Task item: Please find the lines in the entries below that contain the word "computer", and copy each one.

[Stored items]
........

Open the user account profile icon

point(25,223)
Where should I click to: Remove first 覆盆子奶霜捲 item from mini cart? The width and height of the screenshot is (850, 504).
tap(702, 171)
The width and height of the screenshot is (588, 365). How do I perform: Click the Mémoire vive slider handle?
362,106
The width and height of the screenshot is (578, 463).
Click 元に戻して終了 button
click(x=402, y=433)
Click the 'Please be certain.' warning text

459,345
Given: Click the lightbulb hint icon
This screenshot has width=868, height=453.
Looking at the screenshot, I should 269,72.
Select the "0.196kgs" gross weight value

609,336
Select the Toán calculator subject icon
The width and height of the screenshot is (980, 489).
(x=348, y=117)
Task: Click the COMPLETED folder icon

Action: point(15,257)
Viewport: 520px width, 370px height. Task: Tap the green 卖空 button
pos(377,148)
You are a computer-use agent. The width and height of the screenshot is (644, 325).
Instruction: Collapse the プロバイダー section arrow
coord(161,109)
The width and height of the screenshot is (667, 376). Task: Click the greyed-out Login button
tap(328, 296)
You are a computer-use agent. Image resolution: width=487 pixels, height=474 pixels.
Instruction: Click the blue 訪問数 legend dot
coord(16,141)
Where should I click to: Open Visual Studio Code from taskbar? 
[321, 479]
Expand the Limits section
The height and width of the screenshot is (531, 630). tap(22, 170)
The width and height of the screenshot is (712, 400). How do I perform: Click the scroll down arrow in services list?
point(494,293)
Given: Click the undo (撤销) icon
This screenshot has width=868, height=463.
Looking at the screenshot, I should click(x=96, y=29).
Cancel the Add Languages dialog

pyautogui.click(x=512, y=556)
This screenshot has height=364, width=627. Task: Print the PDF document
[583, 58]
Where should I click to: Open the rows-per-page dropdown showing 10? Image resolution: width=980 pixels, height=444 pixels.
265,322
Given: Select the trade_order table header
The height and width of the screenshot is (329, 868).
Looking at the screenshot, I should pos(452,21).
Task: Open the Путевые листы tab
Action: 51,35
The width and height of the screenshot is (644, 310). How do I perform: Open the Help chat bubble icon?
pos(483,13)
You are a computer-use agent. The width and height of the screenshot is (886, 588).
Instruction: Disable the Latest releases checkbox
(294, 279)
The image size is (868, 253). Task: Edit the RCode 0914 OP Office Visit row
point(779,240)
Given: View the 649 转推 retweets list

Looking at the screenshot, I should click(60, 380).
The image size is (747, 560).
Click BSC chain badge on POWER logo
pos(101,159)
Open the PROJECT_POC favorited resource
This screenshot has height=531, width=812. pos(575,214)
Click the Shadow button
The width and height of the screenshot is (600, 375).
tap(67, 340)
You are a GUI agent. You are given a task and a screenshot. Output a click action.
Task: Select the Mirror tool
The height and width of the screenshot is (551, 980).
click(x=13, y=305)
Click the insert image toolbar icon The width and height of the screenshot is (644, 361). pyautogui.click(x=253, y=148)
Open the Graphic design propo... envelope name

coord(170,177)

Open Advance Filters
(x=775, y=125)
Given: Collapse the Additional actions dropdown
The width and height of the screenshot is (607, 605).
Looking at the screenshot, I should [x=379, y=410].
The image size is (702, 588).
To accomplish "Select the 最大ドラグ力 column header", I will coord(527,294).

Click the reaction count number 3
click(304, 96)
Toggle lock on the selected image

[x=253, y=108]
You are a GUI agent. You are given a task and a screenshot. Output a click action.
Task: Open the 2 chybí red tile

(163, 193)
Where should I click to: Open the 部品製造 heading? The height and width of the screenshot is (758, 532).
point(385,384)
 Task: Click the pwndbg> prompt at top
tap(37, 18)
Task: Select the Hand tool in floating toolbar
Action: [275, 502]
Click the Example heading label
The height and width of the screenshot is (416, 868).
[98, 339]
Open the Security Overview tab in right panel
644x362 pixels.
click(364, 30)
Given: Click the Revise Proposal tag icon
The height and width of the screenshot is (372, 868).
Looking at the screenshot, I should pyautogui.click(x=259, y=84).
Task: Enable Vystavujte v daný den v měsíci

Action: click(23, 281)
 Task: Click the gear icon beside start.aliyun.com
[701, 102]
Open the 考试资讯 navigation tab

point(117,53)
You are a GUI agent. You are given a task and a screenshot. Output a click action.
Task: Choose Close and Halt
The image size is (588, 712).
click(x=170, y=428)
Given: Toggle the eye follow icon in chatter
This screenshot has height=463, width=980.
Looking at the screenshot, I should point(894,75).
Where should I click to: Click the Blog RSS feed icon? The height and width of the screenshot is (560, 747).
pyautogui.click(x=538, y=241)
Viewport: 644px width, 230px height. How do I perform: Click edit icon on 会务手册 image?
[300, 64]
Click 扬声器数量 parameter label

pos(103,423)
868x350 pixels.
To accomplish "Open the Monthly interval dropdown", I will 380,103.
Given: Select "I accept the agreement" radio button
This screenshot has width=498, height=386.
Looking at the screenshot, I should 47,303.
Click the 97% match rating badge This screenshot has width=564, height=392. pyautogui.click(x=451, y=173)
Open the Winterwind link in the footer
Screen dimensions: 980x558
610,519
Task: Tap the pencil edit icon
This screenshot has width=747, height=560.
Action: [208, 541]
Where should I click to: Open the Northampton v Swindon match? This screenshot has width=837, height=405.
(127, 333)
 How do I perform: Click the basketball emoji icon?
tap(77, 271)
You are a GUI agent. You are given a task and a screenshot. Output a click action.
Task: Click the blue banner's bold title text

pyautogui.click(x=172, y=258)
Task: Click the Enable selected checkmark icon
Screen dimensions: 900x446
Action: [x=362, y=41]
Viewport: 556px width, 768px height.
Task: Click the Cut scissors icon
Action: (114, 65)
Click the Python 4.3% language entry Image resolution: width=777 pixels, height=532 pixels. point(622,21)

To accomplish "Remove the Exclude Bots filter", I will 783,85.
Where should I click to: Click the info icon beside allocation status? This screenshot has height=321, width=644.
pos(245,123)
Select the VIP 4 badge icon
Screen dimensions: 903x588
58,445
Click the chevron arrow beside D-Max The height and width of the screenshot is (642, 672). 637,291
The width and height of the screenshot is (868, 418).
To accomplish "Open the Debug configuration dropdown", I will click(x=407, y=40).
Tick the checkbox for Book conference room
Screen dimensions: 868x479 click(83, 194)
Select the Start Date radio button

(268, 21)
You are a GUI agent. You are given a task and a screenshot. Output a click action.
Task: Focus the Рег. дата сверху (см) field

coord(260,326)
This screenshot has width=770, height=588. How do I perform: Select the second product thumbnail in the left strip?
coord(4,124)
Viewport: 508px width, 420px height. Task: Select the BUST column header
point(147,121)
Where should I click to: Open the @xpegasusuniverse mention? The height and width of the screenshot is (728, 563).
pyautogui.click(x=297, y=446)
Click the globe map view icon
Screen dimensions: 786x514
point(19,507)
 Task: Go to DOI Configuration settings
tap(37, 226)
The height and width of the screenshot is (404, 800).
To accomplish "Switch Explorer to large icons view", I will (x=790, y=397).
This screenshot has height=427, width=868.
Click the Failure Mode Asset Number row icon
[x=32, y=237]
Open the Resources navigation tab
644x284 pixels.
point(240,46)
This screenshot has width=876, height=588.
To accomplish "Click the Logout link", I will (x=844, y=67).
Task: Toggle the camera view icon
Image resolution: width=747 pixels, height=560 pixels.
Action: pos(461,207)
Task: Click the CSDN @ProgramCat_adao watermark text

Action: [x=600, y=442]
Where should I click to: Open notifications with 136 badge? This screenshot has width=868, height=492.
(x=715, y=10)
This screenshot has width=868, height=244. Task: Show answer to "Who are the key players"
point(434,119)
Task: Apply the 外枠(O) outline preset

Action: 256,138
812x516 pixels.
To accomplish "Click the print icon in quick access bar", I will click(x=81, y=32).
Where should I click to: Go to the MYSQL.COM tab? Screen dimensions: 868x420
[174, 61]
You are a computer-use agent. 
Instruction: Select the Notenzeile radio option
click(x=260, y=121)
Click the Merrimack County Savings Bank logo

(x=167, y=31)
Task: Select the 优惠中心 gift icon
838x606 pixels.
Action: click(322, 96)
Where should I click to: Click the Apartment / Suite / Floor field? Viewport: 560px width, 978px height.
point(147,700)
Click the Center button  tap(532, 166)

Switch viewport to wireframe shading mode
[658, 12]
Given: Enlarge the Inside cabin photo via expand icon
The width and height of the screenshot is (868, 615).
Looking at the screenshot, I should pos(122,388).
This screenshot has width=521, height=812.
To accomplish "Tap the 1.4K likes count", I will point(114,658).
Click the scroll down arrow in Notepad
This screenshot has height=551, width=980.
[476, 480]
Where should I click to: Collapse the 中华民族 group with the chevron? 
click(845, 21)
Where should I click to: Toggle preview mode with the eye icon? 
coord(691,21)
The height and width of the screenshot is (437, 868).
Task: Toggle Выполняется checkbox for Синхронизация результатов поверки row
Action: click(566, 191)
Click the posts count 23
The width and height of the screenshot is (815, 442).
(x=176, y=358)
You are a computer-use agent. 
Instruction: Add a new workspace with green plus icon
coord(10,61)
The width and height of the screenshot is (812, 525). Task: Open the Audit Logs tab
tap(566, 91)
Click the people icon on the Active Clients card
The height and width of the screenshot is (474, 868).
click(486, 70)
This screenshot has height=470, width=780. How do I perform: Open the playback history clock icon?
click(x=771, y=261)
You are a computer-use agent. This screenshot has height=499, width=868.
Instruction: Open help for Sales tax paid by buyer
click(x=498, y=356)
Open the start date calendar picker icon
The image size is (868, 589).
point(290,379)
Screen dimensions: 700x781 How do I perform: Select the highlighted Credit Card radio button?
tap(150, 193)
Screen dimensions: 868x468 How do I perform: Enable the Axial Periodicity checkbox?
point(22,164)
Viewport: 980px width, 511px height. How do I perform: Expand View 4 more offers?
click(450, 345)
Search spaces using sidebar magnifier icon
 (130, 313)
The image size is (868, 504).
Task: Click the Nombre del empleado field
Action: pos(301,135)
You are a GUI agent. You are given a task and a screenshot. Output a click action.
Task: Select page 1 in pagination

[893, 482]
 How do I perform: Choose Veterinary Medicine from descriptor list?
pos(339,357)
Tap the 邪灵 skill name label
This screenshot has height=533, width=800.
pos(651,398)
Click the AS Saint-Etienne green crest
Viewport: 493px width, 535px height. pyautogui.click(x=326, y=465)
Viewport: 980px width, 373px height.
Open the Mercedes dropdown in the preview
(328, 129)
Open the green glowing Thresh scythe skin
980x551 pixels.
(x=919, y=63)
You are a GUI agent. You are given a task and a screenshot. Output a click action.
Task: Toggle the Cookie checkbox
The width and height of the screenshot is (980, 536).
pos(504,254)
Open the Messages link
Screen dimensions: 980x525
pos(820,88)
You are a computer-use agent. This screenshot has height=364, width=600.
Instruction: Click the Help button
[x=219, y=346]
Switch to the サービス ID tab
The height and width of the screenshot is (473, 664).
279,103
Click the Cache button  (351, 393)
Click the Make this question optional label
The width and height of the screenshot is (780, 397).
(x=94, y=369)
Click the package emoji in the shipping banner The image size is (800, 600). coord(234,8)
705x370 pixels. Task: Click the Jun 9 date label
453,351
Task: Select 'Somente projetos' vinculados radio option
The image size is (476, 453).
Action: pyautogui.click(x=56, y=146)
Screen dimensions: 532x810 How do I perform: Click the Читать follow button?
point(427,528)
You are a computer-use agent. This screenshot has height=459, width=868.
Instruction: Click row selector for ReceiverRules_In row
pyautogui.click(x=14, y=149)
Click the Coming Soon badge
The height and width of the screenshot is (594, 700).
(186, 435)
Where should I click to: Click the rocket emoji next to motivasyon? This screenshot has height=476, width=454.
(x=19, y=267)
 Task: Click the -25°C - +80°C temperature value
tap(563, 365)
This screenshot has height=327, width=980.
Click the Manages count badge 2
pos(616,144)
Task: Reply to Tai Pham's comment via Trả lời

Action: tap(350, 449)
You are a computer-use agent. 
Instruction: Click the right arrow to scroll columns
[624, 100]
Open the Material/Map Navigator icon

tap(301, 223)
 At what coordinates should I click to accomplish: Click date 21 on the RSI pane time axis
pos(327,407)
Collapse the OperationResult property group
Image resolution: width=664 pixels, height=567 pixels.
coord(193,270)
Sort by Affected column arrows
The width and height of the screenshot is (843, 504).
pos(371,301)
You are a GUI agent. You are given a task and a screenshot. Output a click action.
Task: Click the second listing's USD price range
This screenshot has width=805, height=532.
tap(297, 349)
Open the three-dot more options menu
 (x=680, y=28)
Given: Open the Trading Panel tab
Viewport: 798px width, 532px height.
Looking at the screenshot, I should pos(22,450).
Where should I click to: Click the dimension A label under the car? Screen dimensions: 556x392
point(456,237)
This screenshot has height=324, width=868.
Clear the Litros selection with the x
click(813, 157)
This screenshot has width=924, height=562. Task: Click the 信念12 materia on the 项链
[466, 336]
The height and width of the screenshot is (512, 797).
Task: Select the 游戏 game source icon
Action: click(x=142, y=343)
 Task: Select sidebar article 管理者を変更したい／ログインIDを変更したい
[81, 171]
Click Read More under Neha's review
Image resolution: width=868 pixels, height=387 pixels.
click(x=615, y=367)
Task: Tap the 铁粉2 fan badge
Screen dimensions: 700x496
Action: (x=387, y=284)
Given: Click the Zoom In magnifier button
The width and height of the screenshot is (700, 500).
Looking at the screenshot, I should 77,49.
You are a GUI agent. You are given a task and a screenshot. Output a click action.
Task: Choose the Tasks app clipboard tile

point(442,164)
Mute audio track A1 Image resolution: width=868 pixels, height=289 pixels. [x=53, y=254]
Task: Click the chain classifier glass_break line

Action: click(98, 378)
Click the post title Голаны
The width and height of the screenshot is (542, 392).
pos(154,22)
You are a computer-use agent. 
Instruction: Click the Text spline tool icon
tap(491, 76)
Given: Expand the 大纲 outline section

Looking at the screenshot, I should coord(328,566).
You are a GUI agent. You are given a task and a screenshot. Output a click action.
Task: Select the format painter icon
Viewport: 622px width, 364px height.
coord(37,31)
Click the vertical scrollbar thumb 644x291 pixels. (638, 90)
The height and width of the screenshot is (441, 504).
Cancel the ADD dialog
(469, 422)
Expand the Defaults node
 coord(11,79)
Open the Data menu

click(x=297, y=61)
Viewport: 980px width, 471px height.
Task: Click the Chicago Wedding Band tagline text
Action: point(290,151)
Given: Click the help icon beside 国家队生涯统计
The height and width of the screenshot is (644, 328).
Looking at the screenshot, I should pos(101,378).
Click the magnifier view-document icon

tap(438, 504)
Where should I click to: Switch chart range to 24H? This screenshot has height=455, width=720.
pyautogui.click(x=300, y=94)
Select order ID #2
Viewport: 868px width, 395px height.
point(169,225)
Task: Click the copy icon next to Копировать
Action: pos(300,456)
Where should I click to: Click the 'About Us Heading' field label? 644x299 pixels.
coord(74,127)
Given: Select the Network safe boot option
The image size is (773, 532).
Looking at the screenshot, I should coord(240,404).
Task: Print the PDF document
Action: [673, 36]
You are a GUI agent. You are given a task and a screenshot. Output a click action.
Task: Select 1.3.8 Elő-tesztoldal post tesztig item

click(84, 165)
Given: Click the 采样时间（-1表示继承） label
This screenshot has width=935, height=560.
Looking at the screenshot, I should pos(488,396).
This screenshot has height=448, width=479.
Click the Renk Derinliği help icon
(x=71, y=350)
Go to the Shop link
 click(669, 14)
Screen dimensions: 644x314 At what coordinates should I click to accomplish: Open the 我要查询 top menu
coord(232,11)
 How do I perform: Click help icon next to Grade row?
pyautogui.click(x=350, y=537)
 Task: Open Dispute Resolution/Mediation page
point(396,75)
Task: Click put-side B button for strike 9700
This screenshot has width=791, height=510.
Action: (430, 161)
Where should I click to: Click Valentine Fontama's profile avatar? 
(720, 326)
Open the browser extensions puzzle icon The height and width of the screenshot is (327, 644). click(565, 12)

........

Output below:
You are a computer-use agent. The width and height of the screenshot is (644, 325).
You are a computer-use agent. Image resolution: width=487 pixels, height=474 pixels.
You are a computer-use agent. The width and height of the screenshot is (886, 588).
You are a computer-use agent. 
You are a computer-use agent. 
You are a computer-use agent. This screenshot has height=499, width=868.
You are a computer-use agent. This screenshot has height=364, width=600.
You are a computer-use agent. This screenshot has height=459, width=868.
You are a computer-use agent. 
You are a computer-use agent. 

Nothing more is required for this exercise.